Directions »
Look in the material below for the line holding "Gauloises (108, 1873)". Set it down exactly, with each later line up to and including the line holding "Crédits (495, 861)".

Data section »
------------------------------------------------

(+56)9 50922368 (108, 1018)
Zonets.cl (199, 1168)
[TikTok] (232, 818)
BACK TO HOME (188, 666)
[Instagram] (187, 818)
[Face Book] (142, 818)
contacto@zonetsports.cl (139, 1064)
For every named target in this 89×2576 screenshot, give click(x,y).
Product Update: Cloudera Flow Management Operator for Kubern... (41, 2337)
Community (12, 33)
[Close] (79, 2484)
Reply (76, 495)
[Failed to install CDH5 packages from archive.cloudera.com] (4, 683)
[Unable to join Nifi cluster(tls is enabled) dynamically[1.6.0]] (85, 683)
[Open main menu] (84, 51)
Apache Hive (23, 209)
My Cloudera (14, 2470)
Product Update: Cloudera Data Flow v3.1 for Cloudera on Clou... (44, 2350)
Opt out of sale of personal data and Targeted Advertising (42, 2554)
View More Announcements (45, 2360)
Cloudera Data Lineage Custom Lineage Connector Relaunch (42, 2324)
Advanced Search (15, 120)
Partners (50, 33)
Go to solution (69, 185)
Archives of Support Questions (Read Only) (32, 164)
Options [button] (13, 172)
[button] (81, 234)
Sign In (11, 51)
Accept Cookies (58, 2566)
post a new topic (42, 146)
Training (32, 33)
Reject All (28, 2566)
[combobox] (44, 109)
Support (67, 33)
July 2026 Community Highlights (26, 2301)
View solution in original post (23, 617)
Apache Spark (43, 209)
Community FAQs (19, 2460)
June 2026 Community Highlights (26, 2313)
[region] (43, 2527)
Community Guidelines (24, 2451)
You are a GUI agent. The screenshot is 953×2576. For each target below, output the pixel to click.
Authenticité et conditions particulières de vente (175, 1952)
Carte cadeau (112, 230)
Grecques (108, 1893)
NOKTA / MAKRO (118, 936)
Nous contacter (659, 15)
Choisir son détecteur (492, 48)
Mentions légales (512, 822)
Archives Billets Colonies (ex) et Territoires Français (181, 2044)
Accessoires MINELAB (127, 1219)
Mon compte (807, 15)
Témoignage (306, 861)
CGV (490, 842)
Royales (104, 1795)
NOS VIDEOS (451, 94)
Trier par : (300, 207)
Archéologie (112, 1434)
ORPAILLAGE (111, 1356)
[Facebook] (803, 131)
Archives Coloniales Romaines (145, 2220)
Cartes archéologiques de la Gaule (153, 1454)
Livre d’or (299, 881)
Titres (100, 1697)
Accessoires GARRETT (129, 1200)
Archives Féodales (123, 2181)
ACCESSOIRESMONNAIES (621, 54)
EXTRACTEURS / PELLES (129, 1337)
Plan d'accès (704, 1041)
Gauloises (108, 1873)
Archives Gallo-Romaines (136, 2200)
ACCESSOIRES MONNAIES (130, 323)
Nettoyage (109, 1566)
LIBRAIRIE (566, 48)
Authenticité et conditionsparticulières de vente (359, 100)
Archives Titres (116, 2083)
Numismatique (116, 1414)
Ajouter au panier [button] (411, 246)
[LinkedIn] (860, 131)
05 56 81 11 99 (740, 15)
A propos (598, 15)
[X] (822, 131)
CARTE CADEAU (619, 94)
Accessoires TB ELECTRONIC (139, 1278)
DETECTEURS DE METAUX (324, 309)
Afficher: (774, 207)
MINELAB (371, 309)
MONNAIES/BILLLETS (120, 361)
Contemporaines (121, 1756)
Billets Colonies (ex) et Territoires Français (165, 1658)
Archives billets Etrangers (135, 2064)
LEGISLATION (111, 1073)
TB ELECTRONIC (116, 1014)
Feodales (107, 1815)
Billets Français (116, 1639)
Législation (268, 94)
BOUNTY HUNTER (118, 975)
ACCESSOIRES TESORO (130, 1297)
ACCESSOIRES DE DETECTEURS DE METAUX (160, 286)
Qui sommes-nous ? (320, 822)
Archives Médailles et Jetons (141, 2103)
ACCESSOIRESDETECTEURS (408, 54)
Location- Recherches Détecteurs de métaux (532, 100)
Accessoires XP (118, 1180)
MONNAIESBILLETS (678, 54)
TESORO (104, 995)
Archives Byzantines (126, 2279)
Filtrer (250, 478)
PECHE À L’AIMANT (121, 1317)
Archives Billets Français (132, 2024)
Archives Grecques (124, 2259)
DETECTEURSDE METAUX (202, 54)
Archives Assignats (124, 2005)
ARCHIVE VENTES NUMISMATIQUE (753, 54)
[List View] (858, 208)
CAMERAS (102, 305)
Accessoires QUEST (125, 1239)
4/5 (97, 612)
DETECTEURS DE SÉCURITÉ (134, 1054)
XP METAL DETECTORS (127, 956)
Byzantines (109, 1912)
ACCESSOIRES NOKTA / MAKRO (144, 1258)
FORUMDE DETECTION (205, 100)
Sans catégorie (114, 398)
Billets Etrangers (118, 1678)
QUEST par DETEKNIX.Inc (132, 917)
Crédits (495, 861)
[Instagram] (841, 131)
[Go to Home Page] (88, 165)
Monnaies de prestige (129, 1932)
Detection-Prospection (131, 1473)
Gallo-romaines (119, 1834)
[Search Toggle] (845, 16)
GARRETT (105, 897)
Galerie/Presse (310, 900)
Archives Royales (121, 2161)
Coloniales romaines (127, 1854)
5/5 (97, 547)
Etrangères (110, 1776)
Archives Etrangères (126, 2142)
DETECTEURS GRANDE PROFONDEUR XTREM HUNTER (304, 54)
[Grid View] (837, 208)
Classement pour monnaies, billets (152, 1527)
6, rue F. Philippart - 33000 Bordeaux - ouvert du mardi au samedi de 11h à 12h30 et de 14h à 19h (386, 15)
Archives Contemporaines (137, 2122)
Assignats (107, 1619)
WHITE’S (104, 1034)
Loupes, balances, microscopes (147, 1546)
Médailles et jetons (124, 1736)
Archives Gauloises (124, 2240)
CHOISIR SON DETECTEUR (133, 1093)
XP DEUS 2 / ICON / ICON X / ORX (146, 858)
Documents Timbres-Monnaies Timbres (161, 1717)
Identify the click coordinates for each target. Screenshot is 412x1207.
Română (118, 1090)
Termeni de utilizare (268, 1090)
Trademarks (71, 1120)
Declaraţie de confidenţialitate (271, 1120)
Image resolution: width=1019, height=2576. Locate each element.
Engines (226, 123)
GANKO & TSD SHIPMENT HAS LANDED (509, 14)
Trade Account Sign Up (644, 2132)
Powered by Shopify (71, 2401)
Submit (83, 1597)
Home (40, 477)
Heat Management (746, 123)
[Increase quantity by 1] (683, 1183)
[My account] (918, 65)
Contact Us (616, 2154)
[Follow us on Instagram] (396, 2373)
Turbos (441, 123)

------------------------------------------------

Solution for this exercise »
Gauloises (108, 1873)
Archives Gallo-Romaines (136, 2200)
ACCESSOIRES MONNAIES (130, 323)
Nettoyage (109, 1566)
LIBRAIRIE (566, 48)
Authenticité et conditionsparticulières de vente (359, 100)
Archives Titres (116, 2083)
Numismatique (116, 1414)
Ajouter au panier [button] (411, 246)
[LinkedIn] (860, 131)
05 56 81 11 99 (740, 15)
A propos (598, 15)
[X] (822, 131)
CARTE CADEAU (619, 94)
Accessoires TB ELECTRONIC (139, 1278)
DETECTEURS DE METAUX (324, 309)
Afficher: (774, 207)
MINELAB (371, 309)
MONNAIES/BILLLETS (120, 361)
Contemporaines (121, 1756)
Billets Colonies (ex) et Territoires Français (165, 1658)
Archives billets Etrangers (135, 2064)
LEGISLATION (111, 1073)
TB ELECTRONIC (116, 1014)
Feodales (107, 1815)
Billets Français (116, 1639)
Législation (268, 94)
BOUNTY HUNTER (118, 975)
ACCESSOIRES TESORO (130, 1297)
ACCESSOIRES DE DETECTEURS DE METAUX (160, 286)
Qui sommes-nous ? (320, 822)
Archives Médailles et Jetons (141, 2103)
ACCESSOIRESDETECTEURS (408, 54)
Location- Recherches Détecteurs de métaux (532, 100)
Accessoires XP (118, 1180)
MONNAIESBILLETS (678, 54)
TESORO (104, 995)
Archives Byzantines (126, 2279)
Filtrer (250, 478)
PECHE À L’AIMANT (121, 1317)
Archives Billets Français (132, 2024)
Archives Grecques (124, 2259)
DETECTEURSDE METAUX (202, 54)
Archives Assignats (124, 2005)
ARCHIVE VENTES NUMISMATIQUE (753, 54)
[List View] (858, 208)
CAMERAS (102, 305)
Accessoires QUEST (125, 1239)
4/5 (97, 612)
DETECTEURS DE SÉCURITÉ (134, 1054)
XP METAL DETECTORS (127, 956)
Byzantines (109, 1912)
ACCESSOIRES NOKTA / MAKRO (144, 1258)
FORUMDE DETECTION (205, 100)
Sans catégorie (114, 398)
Billets Etrangers (118, 1678)
QUEST par DETEKNIX.Inc (132, 917)
Crédits (495, 861)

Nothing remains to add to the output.